Webscraping Node + puppeteer

Webscraping Node + puppeteer
ibnu gunawan prayogo

Ibnu Gunawan P

Wed, 28 2021, 2:44:00 pm

Table Of Content

Webscraping with Node and Puppeteer

Webscraping is a method used to extract and retrieve data from specific web pages, such as images, text, or URLs on a website, especially when the website does not provide an API for data access. Puppeteer, a Node.js library, is essential for performing web scraping. In this article, I'll try my hand at scraping data from a particular website.

Determining the Data to Extract

For this example, we'll be extracting data from medium.com. To identify the data to extract, you can press F12 to open the browser's inspector tool and explore the HTML components or tags on the website that contain the data you need.
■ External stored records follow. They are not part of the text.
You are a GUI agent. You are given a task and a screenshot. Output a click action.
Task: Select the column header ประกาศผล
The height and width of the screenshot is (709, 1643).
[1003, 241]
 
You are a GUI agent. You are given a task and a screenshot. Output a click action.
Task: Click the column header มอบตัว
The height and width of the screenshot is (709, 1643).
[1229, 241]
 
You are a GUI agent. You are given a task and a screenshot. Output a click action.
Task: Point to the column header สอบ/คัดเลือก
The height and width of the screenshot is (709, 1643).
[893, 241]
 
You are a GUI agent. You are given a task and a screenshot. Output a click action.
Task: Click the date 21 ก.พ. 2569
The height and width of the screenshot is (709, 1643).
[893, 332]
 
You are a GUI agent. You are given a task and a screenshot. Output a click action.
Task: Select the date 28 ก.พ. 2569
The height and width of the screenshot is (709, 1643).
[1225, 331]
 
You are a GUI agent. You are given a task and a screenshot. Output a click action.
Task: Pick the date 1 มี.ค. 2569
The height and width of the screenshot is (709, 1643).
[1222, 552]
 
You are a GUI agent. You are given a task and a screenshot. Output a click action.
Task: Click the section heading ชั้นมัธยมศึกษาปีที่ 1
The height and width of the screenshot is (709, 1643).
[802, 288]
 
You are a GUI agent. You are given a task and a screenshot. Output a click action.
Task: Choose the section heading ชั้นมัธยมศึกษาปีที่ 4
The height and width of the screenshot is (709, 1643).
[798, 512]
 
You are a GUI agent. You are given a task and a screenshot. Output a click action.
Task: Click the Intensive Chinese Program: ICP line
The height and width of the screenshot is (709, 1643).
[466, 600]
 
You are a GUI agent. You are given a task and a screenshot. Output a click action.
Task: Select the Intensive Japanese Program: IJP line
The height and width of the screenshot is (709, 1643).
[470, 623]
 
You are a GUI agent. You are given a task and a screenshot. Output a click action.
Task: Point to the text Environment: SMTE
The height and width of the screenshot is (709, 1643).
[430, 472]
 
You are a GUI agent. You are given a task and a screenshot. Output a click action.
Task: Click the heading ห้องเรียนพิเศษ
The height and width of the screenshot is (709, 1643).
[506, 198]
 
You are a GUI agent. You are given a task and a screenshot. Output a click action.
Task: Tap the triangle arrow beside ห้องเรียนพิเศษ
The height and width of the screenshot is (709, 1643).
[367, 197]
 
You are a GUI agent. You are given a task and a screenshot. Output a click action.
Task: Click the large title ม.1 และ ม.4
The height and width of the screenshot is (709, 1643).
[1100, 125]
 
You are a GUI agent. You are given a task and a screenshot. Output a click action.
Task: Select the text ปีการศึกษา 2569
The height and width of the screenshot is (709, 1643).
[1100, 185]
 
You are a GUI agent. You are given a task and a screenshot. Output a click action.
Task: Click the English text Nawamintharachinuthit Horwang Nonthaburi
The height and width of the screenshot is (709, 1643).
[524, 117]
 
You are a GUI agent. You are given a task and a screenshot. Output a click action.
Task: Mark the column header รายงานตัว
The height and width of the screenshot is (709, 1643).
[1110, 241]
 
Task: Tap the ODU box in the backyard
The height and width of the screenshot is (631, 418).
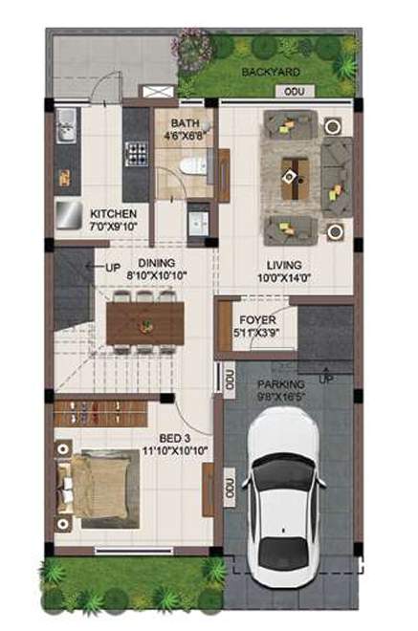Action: pyautogui.click(x=287, y=91)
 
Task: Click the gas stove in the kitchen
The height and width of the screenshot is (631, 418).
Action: pyautogui.click(x=136, y=152)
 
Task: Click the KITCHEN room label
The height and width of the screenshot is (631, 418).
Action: pyautogui.click(x=113, y=213)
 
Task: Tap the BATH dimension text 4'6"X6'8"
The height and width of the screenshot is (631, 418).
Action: pyautogui.click(x=185, y=136)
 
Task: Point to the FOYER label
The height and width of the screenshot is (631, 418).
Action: pyautogui.click(x=256, y=319)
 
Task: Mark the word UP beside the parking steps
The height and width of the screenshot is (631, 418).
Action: pyautogui.click(x=326, y=379)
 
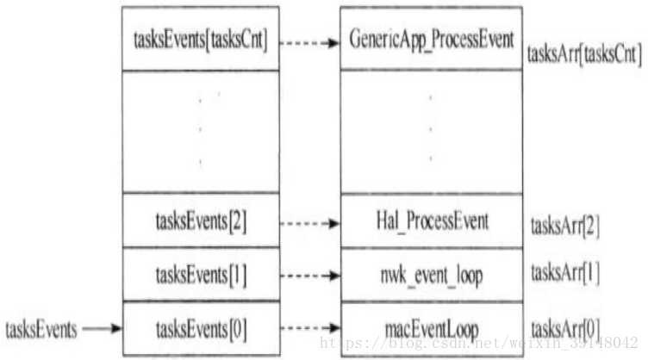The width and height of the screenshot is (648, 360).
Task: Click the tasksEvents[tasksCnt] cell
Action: [200, 40]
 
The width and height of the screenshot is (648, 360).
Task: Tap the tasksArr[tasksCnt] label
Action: [583, 55]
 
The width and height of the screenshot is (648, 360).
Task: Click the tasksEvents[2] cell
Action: [200, 221]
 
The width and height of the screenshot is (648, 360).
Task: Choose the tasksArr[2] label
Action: [565, 227]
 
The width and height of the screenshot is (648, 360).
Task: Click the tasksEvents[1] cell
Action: [200, 275]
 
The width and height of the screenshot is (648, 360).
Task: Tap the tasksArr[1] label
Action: [565, 274]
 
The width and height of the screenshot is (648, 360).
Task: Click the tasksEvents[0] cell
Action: [200, 328]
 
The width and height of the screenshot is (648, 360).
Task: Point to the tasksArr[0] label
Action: [565, 328]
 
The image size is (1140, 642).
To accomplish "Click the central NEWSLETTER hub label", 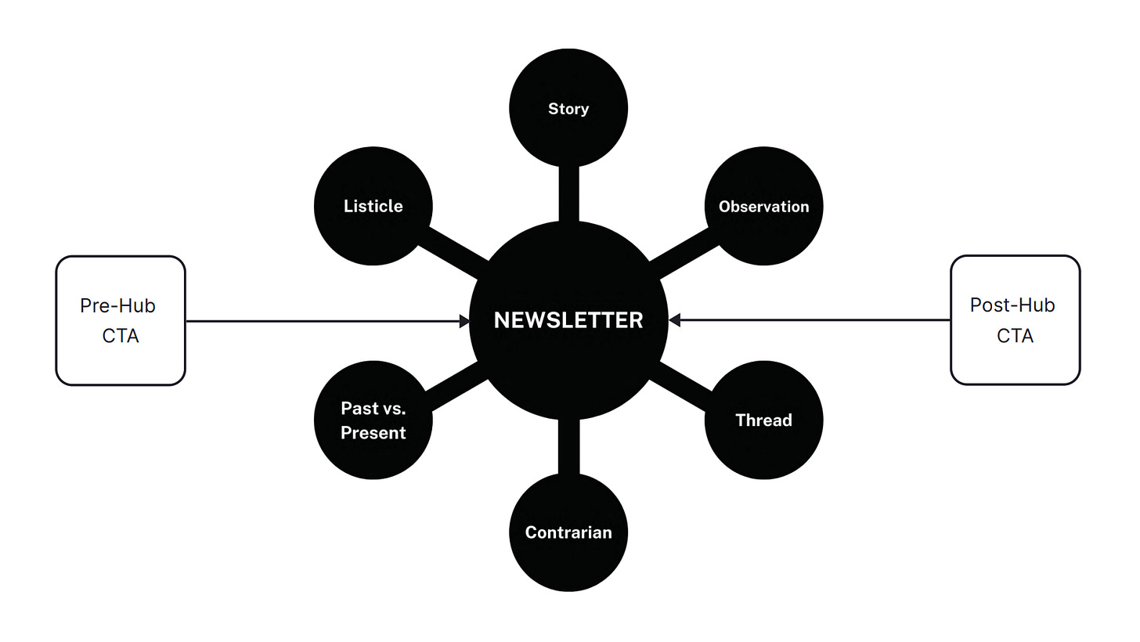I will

/assets/articles/medium.png

As an example, let's say I want to capture the trending topics on medium.com by copying a selector, as shown in the image above. Here's the selector I obtained:

Trying Out Puppeteer

Once you have the selector, the next step is to test web scraping by visiting https://try-puppeteer.appspot.com/.

/assets/articles/Screen_Shot_2021-07-28_at_17.20.23.png

Here, you can experiment with the selector you copied earlier using Puppeteer by modifying the script as shown below:

const browser = await puppeteer.launch();

const page = await browser.newPage();
await page.goto('https://medium.com');

const Log = await page.$$eval('#root > div > div.ar.do > div > div > div > div > div > div > div > div', item => item.map(data => data.innerText))

console.log(Log);
await page.screenshot({path: 'screenshot.png'});

await browser close();

Explanation

Puppeteer is a Node.js library that provides an API for controlling the Chromium browser. With Puppeteer, you can automate and control various browser actions.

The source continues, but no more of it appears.